### Set exercise
Can you reproduce, word for word, every line from the start of the items up to and including the line with "Ordenar por (275, 102)"?

### Dataset records
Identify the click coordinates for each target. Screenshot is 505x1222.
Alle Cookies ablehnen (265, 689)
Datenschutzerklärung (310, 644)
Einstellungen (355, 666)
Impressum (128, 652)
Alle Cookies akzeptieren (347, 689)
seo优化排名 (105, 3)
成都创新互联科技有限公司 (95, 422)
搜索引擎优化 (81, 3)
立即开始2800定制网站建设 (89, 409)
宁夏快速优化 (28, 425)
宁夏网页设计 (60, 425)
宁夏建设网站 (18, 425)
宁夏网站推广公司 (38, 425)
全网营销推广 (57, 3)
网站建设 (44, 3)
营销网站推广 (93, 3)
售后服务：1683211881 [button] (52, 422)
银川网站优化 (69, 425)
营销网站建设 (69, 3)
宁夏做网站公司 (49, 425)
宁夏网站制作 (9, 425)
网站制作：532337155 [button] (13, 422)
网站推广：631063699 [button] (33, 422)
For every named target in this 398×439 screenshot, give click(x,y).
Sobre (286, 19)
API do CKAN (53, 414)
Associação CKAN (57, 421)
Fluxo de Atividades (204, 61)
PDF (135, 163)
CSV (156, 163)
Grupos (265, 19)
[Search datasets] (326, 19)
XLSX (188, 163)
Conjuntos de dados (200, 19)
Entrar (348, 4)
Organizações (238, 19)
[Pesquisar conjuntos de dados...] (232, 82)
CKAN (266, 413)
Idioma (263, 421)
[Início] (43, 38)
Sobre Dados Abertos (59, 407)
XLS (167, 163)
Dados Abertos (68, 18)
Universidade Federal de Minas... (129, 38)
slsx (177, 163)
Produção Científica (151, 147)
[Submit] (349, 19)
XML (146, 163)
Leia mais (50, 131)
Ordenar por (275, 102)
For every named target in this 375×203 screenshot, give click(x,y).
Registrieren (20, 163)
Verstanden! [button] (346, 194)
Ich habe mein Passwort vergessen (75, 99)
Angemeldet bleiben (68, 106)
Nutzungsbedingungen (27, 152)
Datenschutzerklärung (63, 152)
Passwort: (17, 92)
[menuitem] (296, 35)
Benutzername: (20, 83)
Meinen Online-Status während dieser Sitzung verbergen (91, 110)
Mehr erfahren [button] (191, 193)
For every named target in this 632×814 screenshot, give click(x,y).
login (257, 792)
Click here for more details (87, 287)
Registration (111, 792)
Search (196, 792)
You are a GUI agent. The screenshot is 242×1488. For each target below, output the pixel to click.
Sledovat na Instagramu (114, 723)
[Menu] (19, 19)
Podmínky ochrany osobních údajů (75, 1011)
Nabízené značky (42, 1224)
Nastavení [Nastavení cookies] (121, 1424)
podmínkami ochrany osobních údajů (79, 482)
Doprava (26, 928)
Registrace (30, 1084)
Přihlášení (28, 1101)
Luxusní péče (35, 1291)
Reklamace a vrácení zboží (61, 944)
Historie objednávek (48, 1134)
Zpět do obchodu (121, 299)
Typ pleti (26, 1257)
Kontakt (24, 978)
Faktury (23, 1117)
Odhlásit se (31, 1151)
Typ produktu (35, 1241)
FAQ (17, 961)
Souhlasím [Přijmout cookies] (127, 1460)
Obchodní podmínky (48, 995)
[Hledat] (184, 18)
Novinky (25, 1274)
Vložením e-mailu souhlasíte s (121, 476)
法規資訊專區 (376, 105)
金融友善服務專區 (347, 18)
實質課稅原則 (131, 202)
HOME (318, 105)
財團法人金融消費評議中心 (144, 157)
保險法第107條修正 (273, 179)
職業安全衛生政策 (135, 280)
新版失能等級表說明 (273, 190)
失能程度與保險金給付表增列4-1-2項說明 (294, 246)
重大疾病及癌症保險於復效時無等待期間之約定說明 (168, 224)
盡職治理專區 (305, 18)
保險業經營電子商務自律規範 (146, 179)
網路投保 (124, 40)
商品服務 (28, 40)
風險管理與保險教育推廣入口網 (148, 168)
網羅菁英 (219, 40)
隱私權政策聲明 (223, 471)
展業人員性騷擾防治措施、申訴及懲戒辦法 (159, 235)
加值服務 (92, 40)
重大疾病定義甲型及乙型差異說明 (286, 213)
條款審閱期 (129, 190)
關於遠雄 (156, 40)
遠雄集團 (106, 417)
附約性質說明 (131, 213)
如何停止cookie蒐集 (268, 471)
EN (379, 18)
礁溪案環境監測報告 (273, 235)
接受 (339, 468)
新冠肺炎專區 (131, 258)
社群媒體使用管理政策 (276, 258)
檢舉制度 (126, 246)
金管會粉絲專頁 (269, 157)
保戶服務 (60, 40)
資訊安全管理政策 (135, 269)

### Solution
Identify the click coordinates for each target. Screenshot is 505x1222.
Alle Cookies ablehnen (265, 689)
Datenschutzerklärung (310, 644)
Einstellungen (355, 666)
Impressum (128, 652)
Alle Cookies akzeptieren (347, 689)
seo优化排名 (105, 3)
成都创新互联科技有限公司 (95, 422)
搜索引擎优化 (81, 3)
立即开始2800定制网站建设 (89, 409)
宁夏快速优化 (28, 425)
宁夏网页设计 (60, 425)
宁夏建设网站 (18, 425)
宁夏网站推广公司 (38, 425)
全网营销推广 (57, 3)
网站建设 (44, 3)
营销网站推广 (93, 3)
售后服务：1683211881 [button] (52, 422)
银川网站优化 (69, 425)
营销网站建设 (69, 3)
宁夏做网站公司 (49, 425)
宁夏网站制作 (9, 425)
网站制作：532337155 [button] (13, 422)
网站推广：631063699 [button] (33, 422)
For every named target in this 398×439 screenshot, give click(x,y).
Sobre (286, 19)
API do CKAN (53, 414)
Associação CKAN (57, 421)
Fluxo de Atividades (204, 61)
PDF (135, 163)
CSV (156, 163)
Grupos (265, 19)
[Search datasets] (326, 19)
XLSX (188, 163)
Conjuntos de dados (200, 19)
Entrar (348, 4)
Organizações (238, 19)
[Pesquisar conjuntos de dados...] (232, 82)
CKAN (266, 413)
Idioma (263, 421)
[Início] (43, 38)
Sobre Dados Abertos (59, 407)
XLS (167, 163)
Dados Abertos (68, 18)
Universidade Federal de Minas... (129, 38)
slsx (177, 163)
Produção Científica (151, 147)
[Submit] (349, 19)
XML (146, 163)
Leia mais (50, 131)
Ordenar por (275, 102)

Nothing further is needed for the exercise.